Letak SDN 04 Lais sekitar 30 kilometer dari Kota Bengkulu. Sekolah itu terletak di pinggir jalan raya Bengkulu-Padang, di atas sebidang tanah yang lebih tinggi dibandingkan dengan tanah di sekitarnya.
"Letak sekolah ini memang di jalur gempa. Selain itu, posisi sekolah ini tinggi dan di belakangnya ada lembah. Setiap ada angin besar pasti sekolah ini kena," kata Tugimin. Kata-katanya sesekali ditelan debur ombak laut karena sekolah itu hanya berjarak 100 meter dari pantai.
Dia juga merasa heran mengapa sekolah didirikan di lokasi yang rawan. Tugimin menduga, warga yang keberatan melepaskan tanahnya menyebabkan sekolah tersebut akhirnya didirikan di lokasi seadanya.

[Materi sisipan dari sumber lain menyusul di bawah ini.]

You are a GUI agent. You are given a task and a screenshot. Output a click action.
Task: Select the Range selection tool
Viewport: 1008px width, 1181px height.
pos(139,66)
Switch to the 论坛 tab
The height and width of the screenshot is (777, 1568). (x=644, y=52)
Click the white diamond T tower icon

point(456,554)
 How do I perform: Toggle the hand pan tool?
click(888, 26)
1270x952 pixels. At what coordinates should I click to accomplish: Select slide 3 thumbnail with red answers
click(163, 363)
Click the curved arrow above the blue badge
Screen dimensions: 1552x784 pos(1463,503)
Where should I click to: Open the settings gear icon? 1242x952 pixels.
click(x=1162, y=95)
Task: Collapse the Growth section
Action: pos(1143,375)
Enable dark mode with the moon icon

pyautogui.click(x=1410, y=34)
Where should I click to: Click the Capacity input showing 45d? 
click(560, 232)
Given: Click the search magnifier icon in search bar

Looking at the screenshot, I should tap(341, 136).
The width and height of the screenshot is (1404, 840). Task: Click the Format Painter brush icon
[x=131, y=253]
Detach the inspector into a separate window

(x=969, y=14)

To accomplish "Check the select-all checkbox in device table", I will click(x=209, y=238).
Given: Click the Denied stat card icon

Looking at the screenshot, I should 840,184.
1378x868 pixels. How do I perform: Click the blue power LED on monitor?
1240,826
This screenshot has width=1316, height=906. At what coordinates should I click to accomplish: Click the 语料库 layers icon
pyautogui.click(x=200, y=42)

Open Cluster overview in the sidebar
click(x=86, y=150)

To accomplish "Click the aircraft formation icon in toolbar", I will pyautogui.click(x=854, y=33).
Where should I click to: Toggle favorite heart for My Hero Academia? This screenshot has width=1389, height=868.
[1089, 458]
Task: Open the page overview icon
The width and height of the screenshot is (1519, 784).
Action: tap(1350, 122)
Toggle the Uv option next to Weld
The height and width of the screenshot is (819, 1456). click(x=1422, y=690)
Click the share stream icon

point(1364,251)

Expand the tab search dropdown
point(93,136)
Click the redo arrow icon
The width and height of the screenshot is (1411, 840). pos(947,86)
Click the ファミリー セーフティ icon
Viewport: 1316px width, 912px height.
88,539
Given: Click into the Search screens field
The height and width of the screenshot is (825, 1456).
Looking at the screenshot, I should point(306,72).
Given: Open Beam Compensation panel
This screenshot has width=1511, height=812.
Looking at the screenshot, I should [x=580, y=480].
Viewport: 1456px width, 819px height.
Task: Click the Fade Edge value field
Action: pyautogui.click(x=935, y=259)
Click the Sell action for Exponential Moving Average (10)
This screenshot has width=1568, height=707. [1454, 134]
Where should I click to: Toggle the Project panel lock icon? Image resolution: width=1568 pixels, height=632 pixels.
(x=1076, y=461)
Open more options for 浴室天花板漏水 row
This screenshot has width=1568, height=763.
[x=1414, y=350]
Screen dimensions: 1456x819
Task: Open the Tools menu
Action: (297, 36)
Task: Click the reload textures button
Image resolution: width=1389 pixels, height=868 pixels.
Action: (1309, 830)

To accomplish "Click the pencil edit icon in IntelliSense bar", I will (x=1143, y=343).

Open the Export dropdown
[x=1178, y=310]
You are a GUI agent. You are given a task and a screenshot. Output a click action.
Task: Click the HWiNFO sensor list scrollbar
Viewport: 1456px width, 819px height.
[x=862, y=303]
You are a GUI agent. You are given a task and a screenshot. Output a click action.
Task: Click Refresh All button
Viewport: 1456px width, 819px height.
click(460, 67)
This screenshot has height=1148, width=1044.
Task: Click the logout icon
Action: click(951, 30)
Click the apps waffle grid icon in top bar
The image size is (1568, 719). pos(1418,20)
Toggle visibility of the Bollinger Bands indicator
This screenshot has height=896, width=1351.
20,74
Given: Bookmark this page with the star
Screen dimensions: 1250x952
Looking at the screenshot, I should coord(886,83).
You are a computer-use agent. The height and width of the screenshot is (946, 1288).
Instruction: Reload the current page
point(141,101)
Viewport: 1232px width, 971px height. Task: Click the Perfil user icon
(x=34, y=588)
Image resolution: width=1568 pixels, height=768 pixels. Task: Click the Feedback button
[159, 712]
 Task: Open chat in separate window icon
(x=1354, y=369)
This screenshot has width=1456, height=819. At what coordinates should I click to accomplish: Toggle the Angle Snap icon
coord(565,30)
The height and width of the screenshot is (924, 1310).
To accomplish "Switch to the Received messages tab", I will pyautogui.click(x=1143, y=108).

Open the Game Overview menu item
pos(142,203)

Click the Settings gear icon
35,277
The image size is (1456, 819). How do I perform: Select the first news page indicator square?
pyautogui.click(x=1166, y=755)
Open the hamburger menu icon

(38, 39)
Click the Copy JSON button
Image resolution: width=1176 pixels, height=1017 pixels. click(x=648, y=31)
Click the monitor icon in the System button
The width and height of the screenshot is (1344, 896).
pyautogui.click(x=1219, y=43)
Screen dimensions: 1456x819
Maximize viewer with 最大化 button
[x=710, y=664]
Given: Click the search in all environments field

Sejak 1,5 tahun lalu, di halaman sekolah telah dipasang alat pendeteksi gempa bantuan Amerika Serikat. Tugimin menuturkan, saat para pakar gempa memasang alat berbentuk kapsul itu, mereka mengatakan, dalam waktu 2,5 tahun ke depan kemungkinan terjadi gempa. Ternyata, sebelum 2,5 tahun sudah terjadi gempa.
Mencoba bangkit
Meskipun sekolah tinggal puing-puing, Tugimin tak mau menyerah. Tugas berat menghadang dia supaya proses pendidikan para siswa dapat terus berjalan. Kenyang dengan pengalaman gempa tahun 2000, Tugimin mencoba membangkitkan semangat para guru dan siswa.
"Saya mencoba dengan pendekatan personal, mendatangi para guru maupun mengundang para guru dalam rapat sekolah. Saya yakin gempa tidak akan mengubah semangat belajar anak-anak," tuturnya.
Jumlah guru SDN 04 Lais sebanyak 11 orang, tak satu pun yang rumahnya utuh. Tak mudah bagi Tugimin membangkitkan kembali semangat mengajar para guru mengingat rumah mereka hancur.
Untuk mengembalikan semangat belajar anak-anak, Tugimin memberi contoh orang-orang desa setempat yang berhasil dalam hidupnya karena bersekolah. Dia optimistis cara tersebut manjur karena karakter warga setempat tak bisa hanya dengan nasihat. Mereka harus diberi contoh nyata.
Sungguh sayang jika semangat belajar anak-anak tak dibangkitkan lagi sebab pendidikan rata-rata warga setempat sudah mencapai tingkat SMA.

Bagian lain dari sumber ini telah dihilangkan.